- LATIHAN 1
Tuliskan kembali tanpa perubahan bagian teks berita tentang unjuk rasa petani sawit, mulai dari "JAKARTA, Berita HUKUM" sampai dengan "dikenakan pungutan ekspor.".
- LATIHAN 2
Ringkaslah dalam bentuk daftar paragraf teks berita tentang unjuk rasa petani sawit yang diawali dengan "Seperti diketahui" dan pertahankan fakta pokoknya.
- LATIHAN 3
Jawablah pertanyaan berikut berdasarkan teks berita tentang unjuk rasa petani sawit.
(a) Pada hari dan tanggal apa kantor Kemenkeu RI didatangi massa APPKS?
(b) Di jalan apa kantor Kemenkeu RI tersebut berlokasi?
(c) Pada harga berapa pungutan ekspor CPO baru dapat dikenakan?

- TEKS BACAAN
JAKARTA, Berita HUKUM - Kantor Kementerian Keuangan (Kemenkeu) RI yang berlokasi di jalan Wahidin Jakarta Pusat pada Kamis (20/6) disambangi ratusan massa Asosiasi Petani Plasma Kelapa Sawit (APPKS) yang berunjukrasa meminta agar Pemerintahan Joko Widodo untuk tetap membebaskan pungutan Ekspor CPO atau tidak memungut lagi pungutan Ekspor CPO.
Seperti diketahui, berdasarkan peraturan Menteri Keuangan (PMK) No.152/2018 tentang perubahan atas PMK no. 81/2018 mengenai tarif layanan Badan Layanan Umum (BLU) BPDKS pada Kementerian Keuangan, pungutan ekspor CPO baru bisa dikenakan bila harga menyentuh US$ 570/ton. Harga tersebut referensi sudah termasuk dalam rentang yang bisa dikenakan pungutan ekspor.

- INFORMASI YANG DIBERIKAN

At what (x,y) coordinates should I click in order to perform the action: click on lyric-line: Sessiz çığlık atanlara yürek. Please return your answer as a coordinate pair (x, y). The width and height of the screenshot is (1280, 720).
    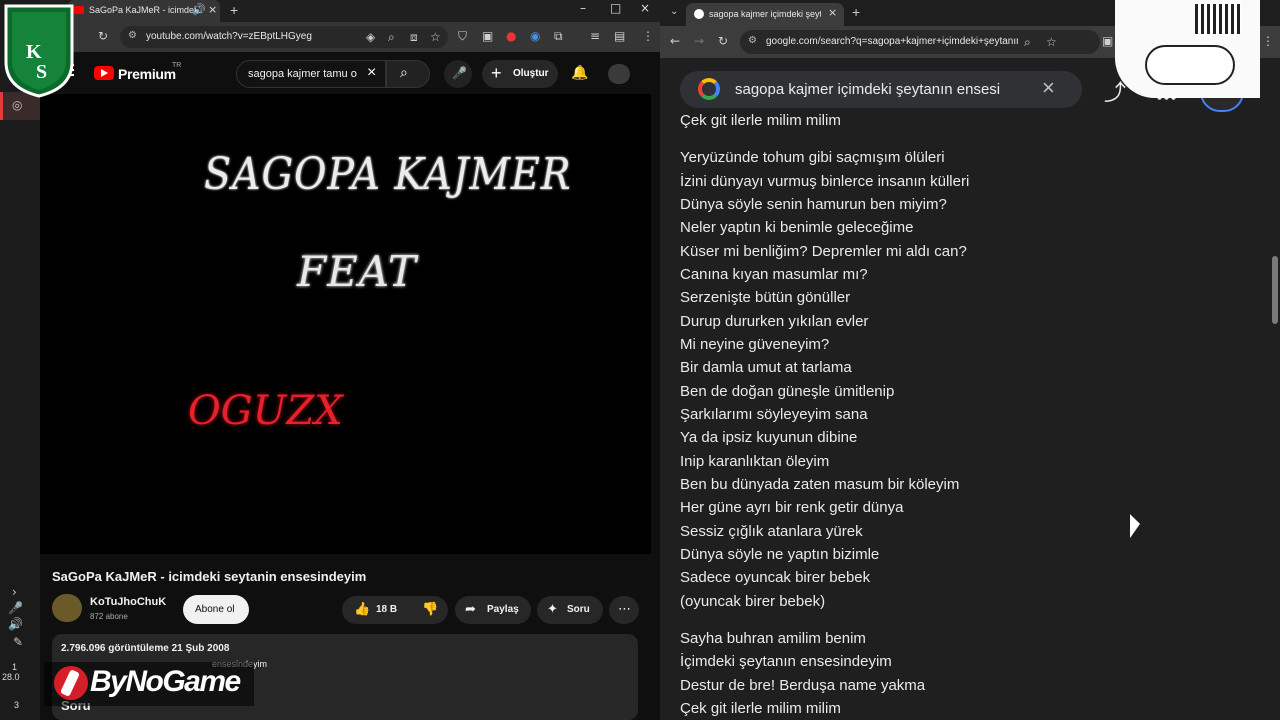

- HASIL TUGAS 1
JAKARTA, Berita HUKUM - Kantor Kementerian Keuangan (Kemenkeu) RI yang berlokasi di jalan Wahidin Jakarta Pusat pada Kamis (20/6) disambangi ratusan massa Asosiasi Petani Plasma Kelapa Sawit (APPKS) yang berunjukrasa meminta agar Pemerintahan Joko Widodo untuk tetap membebaskan pungutan Ekspor CPO atau tidak memungut lagi pungutan Ekspor CPO.
Seperti diketahui, berdasarkan peraturan Menteri Keuangan (PMK) No.152/2018 tentang perubahan atas PMK no. 81/2018 mengenai tarif layanan Badan Layanan Umum (BLU) BPDKS pada Kementerian Keuangan, pungutan ekspor CPO baru bisa dikenakan bila harga menyentuh US$ 570/ton. Harga tersebut referensi sudah termasuk dalam rentang yang bisa dikenakan pungutan ekspor.

- HASIL TUGAS 2
- Dasar aturannya adalah PMK No. 152/2018 tentang perubahan atas PMK No. 81/2018 mengenai tarif layanan BLU BPDKS pada Kementerian Keuangan.
- Pungutan ekspor CPO baru dapat dikenakan apabila harga menyentuh US$ 570/ton.
- Harga referensi tersebut sudah termasuk dalam rentang yang dapat dikenakan pungutan ekspor.

- HASIL TUGAS 3
(a) Kamis (20/6).
(b) Jalan Wahidin, Jakarta Pusat.
(c) US$ 570/ton.